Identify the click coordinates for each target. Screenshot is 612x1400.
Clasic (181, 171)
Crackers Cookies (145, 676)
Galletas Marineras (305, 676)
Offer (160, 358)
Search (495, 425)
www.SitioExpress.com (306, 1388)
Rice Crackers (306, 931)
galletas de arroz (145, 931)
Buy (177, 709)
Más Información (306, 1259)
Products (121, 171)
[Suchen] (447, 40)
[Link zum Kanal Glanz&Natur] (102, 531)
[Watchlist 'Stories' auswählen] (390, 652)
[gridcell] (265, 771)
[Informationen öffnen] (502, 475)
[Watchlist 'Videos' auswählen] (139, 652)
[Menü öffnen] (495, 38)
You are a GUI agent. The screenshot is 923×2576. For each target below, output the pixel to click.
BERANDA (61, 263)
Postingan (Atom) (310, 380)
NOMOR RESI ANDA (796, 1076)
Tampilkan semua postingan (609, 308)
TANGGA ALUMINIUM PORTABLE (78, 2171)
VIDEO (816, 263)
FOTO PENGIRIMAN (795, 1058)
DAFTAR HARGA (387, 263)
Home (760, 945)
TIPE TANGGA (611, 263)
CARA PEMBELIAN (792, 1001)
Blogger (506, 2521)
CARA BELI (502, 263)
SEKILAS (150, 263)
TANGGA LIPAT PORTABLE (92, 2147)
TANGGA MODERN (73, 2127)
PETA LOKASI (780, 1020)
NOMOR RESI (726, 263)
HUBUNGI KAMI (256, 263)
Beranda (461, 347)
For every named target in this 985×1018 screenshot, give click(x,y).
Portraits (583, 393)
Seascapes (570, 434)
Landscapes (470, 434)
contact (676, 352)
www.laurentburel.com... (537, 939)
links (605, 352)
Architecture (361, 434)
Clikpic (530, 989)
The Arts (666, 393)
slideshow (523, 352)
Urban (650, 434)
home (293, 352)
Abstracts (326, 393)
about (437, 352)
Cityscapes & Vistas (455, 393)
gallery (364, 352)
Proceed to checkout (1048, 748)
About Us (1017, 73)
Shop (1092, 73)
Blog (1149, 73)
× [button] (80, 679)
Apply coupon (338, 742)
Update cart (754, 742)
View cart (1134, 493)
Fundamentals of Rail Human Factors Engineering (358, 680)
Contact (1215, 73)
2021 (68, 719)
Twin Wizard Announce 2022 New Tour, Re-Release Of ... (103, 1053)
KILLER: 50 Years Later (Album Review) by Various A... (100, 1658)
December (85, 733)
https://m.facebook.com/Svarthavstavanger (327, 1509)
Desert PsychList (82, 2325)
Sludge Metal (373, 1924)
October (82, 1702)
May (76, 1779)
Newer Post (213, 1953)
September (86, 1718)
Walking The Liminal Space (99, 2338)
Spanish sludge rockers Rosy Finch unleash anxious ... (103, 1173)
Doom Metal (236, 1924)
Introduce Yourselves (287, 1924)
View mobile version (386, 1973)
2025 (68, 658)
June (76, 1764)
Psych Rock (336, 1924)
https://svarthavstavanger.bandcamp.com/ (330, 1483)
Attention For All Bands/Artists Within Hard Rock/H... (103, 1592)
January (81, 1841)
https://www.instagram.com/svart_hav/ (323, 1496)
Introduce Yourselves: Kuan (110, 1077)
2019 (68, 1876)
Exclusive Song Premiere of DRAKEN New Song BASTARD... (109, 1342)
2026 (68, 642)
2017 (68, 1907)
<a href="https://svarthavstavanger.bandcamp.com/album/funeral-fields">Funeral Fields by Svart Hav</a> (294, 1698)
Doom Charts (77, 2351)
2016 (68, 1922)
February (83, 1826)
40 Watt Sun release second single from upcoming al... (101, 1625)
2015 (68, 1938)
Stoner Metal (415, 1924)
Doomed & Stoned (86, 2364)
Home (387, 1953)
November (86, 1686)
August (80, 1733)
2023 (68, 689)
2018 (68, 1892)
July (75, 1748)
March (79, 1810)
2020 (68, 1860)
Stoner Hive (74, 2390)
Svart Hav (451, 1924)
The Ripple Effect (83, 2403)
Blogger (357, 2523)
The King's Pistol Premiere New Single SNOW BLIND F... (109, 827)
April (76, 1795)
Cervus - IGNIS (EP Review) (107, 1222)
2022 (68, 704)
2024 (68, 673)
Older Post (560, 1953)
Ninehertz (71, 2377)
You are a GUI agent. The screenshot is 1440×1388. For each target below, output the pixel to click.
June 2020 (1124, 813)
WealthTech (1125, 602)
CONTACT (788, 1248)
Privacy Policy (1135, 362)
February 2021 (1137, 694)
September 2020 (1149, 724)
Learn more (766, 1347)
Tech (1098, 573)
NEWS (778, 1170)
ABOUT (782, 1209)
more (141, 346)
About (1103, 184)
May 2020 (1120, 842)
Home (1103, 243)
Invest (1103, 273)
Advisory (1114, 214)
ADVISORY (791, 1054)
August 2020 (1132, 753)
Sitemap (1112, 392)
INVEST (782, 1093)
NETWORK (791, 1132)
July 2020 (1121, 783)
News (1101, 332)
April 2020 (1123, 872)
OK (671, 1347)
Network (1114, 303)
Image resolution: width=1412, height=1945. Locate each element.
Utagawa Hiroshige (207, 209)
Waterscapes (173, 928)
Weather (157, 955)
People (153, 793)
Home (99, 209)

============================================================

• [Given exercise]: Pick out every line above that contains the word "TANGGA", and copy each one.

• [Result of this task]:
TANGGA ALUMINIUM PORTABLE (78, 2171)
TIPE TANGGA (611, 263)
TANGGA LIPAT PORTABLE (92, 2147)
TANGGA MODERN (73, 2127)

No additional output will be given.